How was the hydrology model trained?
The hydrology model is trained using streamflow data over the time period 1980 - 2023. We use training data from approximately 16,000 streamflow gauges, illustrated in the figure below. These locations represent watersheds ranging from 2 km2 to over 4,000,000 km2. We use data from all sizes of watersheds to train a single model.
Locations of streamflow gauges used for model training.
Notice that not all input data is available for the whole training period (1980 - 2023). In cases where a certain data product is missing we either mask or impute the missing data. ECMWF HRES forecast data is imputed with the corresponding ERA5-Land variable during the time period 1980 - 2016. Missing data from IMERG or CPC is masked, meaning that the actual missing value is ignored by the model.

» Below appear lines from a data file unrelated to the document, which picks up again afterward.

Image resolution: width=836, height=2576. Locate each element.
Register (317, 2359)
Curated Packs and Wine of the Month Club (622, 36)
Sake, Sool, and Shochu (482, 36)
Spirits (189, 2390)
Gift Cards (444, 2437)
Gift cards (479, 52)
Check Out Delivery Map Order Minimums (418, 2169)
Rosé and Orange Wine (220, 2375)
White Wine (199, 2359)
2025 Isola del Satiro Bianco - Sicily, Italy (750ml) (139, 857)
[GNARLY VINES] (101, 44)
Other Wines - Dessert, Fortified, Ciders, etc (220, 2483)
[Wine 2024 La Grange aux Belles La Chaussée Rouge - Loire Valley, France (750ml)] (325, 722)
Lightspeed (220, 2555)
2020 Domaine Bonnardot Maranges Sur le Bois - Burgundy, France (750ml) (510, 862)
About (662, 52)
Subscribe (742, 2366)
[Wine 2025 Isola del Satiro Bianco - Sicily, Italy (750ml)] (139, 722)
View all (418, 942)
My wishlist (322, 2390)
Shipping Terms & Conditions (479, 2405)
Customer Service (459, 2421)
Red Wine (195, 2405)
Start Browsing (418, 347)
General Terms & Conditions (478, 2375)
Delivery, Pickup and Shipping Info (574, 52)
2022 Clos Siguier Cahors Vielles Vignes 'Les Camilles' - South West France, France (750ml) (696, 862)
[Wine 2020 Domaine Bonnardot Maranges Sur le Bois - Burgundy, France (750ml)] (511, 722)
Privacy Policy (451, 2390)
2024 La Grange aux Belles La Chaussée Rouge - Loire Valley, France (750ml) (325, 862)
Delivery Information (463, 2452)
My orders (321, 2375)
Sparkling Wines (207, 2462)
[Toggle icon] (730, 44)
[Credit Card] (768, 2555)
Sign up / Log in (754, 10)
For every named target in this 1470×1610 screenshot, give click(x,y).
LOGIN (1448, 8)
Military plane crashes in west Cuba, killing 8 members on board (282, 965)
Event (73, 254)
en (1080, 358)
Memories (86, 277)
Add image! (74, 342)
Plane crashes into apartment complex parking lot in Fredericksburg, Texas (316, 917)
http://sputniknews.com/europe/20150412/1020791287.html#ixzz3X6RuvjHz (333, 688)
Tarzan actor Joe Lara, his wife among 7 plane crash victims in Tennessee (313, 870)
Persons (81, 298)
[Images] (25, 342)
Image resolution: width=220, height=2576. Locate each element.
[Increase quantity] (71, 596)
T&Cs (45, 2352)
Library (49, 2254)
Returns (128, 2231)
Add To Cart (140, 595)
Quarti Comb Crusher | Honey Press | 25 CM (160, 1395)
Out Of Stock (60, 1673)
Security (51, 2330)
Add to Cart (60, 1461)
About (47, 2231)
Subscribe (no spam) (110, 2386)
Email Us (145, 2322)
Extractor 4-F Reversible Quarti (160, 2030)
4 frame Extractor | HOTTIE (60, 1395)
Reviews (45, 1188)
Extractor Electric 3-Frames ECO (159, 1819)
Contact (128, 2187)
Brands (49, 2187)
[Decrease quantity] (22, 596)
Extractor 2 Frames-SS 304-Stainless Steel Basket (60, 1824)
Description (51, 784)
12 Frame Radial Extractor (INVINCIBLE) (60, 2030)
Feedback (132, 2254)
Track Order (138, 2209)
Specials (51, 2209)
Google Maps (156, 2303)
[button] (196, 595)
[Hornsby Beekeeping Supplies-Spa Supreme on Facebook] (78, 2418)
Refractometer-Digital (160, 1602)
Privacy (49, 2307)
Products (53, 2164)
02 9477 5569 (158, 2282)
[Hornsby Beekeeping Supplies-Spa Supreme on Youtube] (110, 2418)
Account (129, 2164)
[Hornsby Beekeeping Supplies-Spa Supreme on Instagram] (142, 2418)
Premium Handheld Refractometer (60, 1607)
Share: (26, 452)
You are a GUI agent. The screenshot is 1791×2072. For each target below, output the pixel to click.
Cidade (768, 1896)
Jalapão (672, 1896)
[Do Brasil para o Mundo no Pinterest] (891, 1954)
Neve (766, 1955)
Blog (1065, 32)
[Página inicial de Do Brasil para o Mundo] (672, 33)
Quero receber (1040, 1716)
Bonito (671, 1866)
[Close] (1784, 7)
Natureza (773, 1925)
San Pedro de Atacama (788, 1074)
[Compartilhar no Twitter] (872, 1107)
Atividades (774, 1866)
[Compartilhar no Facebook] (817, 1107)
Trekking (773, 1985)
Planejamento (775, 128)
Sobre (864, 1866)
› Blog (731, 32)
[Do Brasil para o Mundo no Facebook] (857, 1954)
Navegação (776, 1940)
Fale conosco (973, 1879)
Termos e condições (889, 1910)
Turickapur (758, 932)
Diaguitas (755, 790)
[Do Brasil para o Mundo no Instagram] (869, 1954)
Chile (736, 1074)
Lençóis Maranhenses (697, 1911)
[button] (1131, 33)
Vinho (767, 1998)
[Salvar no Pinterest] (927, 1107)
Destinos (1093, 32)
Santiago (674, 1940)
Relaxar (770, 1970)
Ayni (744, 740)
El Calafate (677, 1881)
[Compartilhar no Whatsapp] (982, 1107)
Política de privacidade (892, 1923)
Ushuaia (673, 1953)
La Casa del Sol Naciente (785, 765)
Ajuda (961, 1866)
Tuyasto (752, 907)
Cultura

The model is trained using a negative log-likelihood loss function. Other hyperparameters of the model (being quite numerous) are available on request. No part of the model architecture or training procedure is proprietary.
How was the hydrology model evaluated?
Various versions of LSTM-based streamflow models have been benchmarked extensively in peer-reviewed publications. For example, this paper compares the performance of an LSTM-based simulation (not forecast) model over watersheds in the continental US with several commonly-used research models. This paper compares a simulation LSTM against the two hydrology models that are run operationally for flood forecasting in the United States.
The most up-to-date peer-reviewed model performance statistics can be found in this paper. That paper compares the skill of the Global Flood Awareness System (GloFAS) with Google’s hydrology model at predicting the timing of extreme events (1, 2, 5 ,and 10-year return period events). The Google model shows better performance, on average, in all continents, and we achieve either better or statistically indistinguishable performance at five-day lead times as GloFAS achieves over nowcasts (zero-day lead times)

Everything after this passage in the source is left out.